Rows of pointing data
***
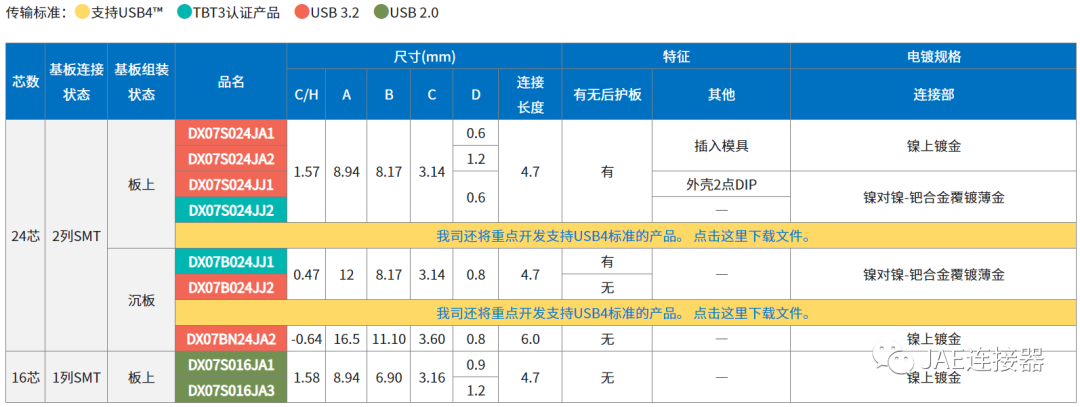
Task: Click the 电镀规格 column header
Action: pos(933,57)
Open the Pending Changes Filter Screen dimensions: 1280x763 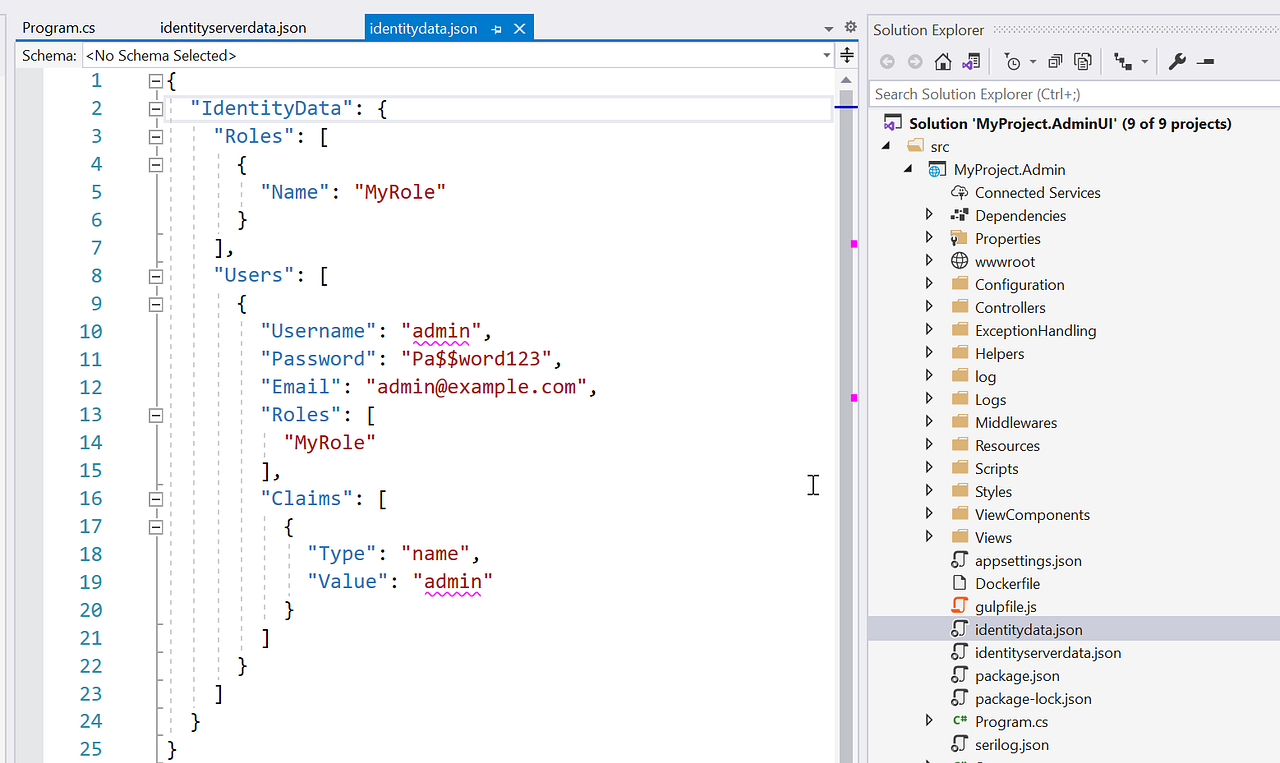click(x=1013, y=61)
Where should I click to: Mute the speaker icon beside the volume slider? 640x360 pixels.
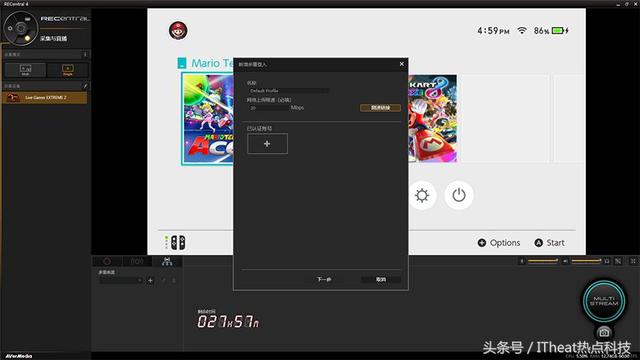point(522,261)
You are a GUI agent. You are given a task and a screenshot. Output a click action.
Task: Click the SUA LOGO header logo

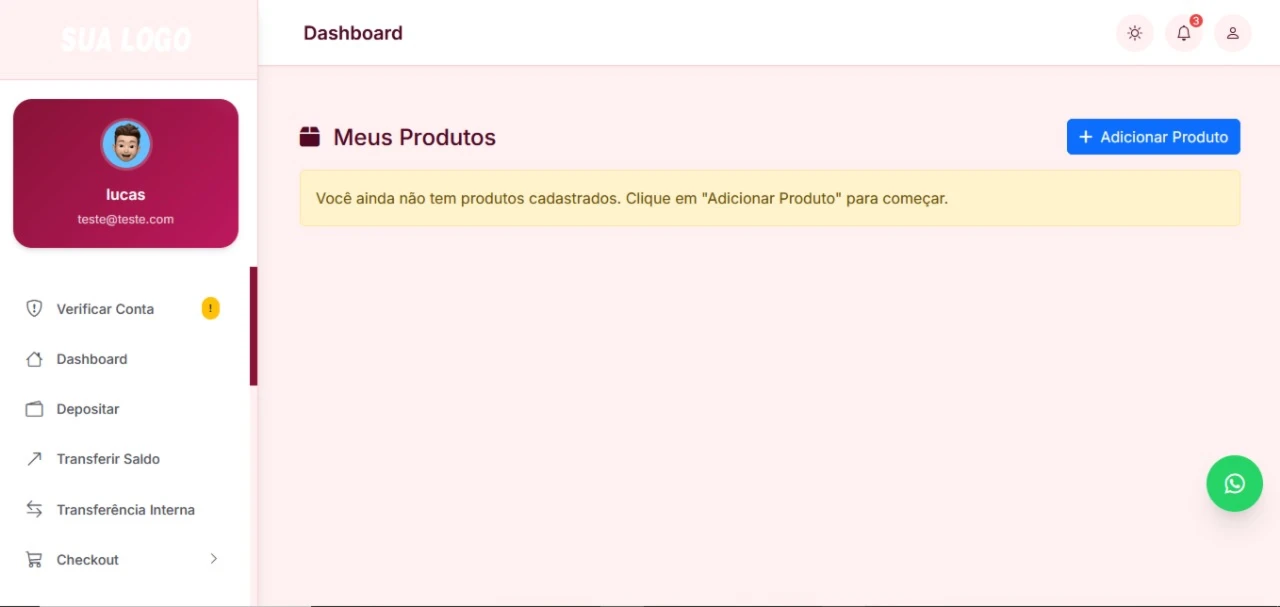pyautogui.click(x=126, y=40)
***
Convert the lines from the one containing "You are a GUI" through the end of the lines, inclusive, into a JSON list of strings with one string per line and blank lines omitted. Leave the pictures out of the answer.

[
  "You are a GUI agent. You are given a task and a screenshot. Output a click action.",
  "Task: Click the SUA LOGO header logo",
  "pyautogui.click(x=126, y=40)"
]